Spark GraphX 图形数据分析(API PageRank Pregel)
Spark GraphX 图形数据分析GraphX API图的构建与图信息的查看图的算子pageRank应用pregel应用求最短距离GraphX API图的基本概念和术语这里介绍,这里以示例来做基本演示与理解外部依赖除了基本的spark依赖之外,还需导入spark-GraphX构建如下关系图,圈内数字分别表示各个点的id,以(name,job)作为各点的属性,各点之间形成关系图,边的权重表示为点
·
Spark GraphX 图形数据分析
GraphX API
图的基本概念和术语这里介绍,这里以示例来做基本演示与理解
外部依赖除了基本的spark依赖之外,还需导入spark-GraphX
- 构建如下关系图,圈内数字分别表示各个点的id,以(name,job)作为各点的属性,各点之间形成关系图,边的权重表示为点与点之间的联系
图的构建与图信息的查看
- 创建图操作(以下为操作步骤,代码在main方法中执行)
//创建sparkContext
val conf = new SparkConf().setAppName("ghx").setMaster("local[*]")
val sc = new SparkContext(conf)
//创建所有的点
val vertices= sc.makeRDD(Seq((3L,("zl","stu")),(5L,("zs","prof")),(2L,("ls","prof")),(7L,("ww","pstdoc"))))
val edges = sc.makeRDD(Seq(Edge(2L,5L,"tongshi"),Edge(5L,3L,"jiao"),Edge(5L,7L,"pi"),Edge(3L,7L,"wen")))
//创建图
val graph = Graph(vertices,edges)
- 查看图信息
- 产看边点数量
形成的图关系,构建了4个点以及四条有向的边
println(graph.numEdges,graph.numVertices)
//打印结果
(4,4)
- 查看点属性和边属性
//点属性
graph.vertices.foreach(x=>println(x._1,x._2))
//打印结果
(2,(ls,prof))
(7,(ww,pstdoc))
(5,(zs,prof))
(3,(zl,stu))
//边属性
graph.edges.foreach(x=>println(x.srcId,x.dstId,x.attr))
//打印结果
(5,7,pi)
(2,5,tongshi)
(3,7,wen)
(5,3,jiao)
//通过triplets查看点边的所有值
//srcId(起始点的id) srcAttr(起始点的属性值) dstId(到达点的id) dstAttr(到达点的属性值) attr(权重关系)

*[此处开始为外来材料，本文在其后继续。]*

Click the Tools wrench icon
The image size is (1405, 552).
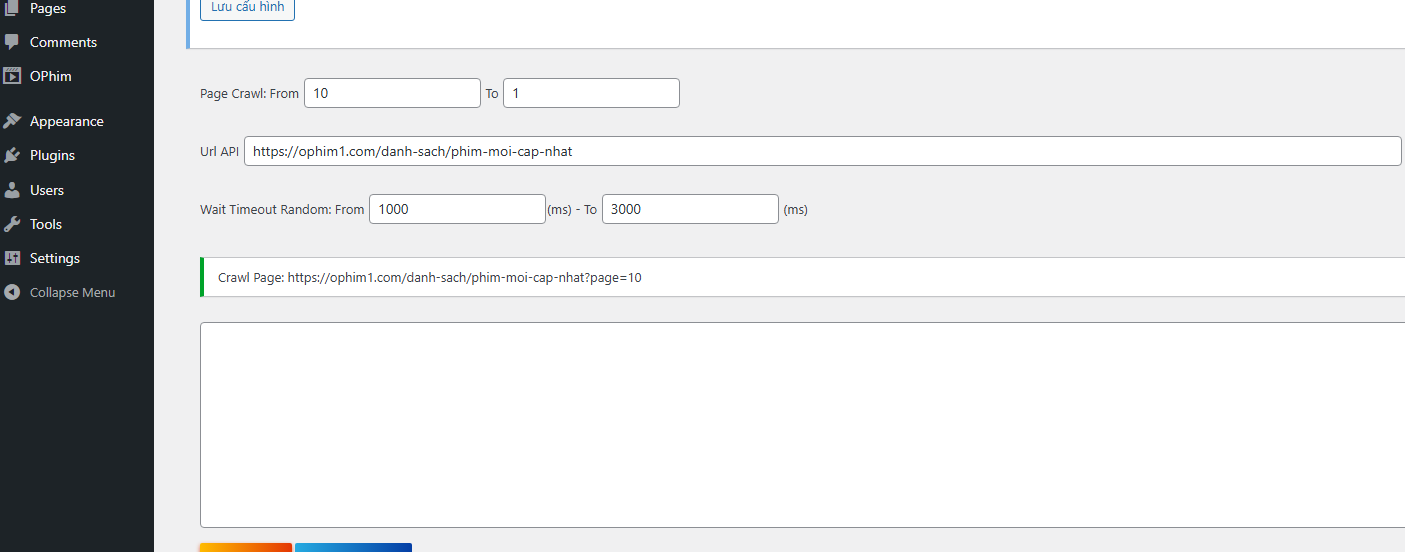click(12, 224)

graph.triplets.foreach(x=>println(x.srcId,x.srcAttr,x.dstId,x.dstAttr,x.attr))
//打印结果
(5,(zs,prof),3,(zl,stu),jiao)
(2,(ls,prof),5,(zs,prof),tongshi)
(5,(zs,prof),7,(ww,pstdoc),pi)
(3,(zl,stu),7,(ww,pstdoc),wen)
- 查看出度和入度
- 出度:指从当前顶点指向其他顶点的边的数量
- 入度:其他顶点指向当前顶点的边的数量
//出度
graph.outDegrees.foreach(x=>println(x))
//打印结果
(5,2)
(2,1)
(3,1)
//入度
graph.inDegrees.foreach(x=>println(x))
//打印结果
(3,1)
(5,1)
(7,2)
//出度入度之和
graph.degrees.foreach(x=>println(x))
//打印结果
(2,1)
(5,3)
(3,2)
(7,2)
图的算子
- 属性算子map
//改变点的值(一边之改变点的属性值)
//如下两种写法相同:只取name的值进行修改
graph.mapVertices{case(vertexId,(name,job))=>(vertexId,name)}
graph.mapVertices{case(vertexId,attr)=>(vertexId,attr._1+"hello")}
//改变边的值 graph.mapEdges(e=>Edge(e.srcId,e.dstId,e.attr+",Hello"))
- 结构算子
//改变边的方向
graph.reverse
//生成满足顶点与边条件的子图
graph.subgraph(vpred=(id,attr)=>attr._2.contains("pro"))
- join算子
//join 合并操作 如下创建新的点与原构建图进行join操作
//将相同id的点的属性值拼接
val newPoin = sc.parallelize(Array((3L,"hehe"),(5L,"xixi"),(4L,"cici")))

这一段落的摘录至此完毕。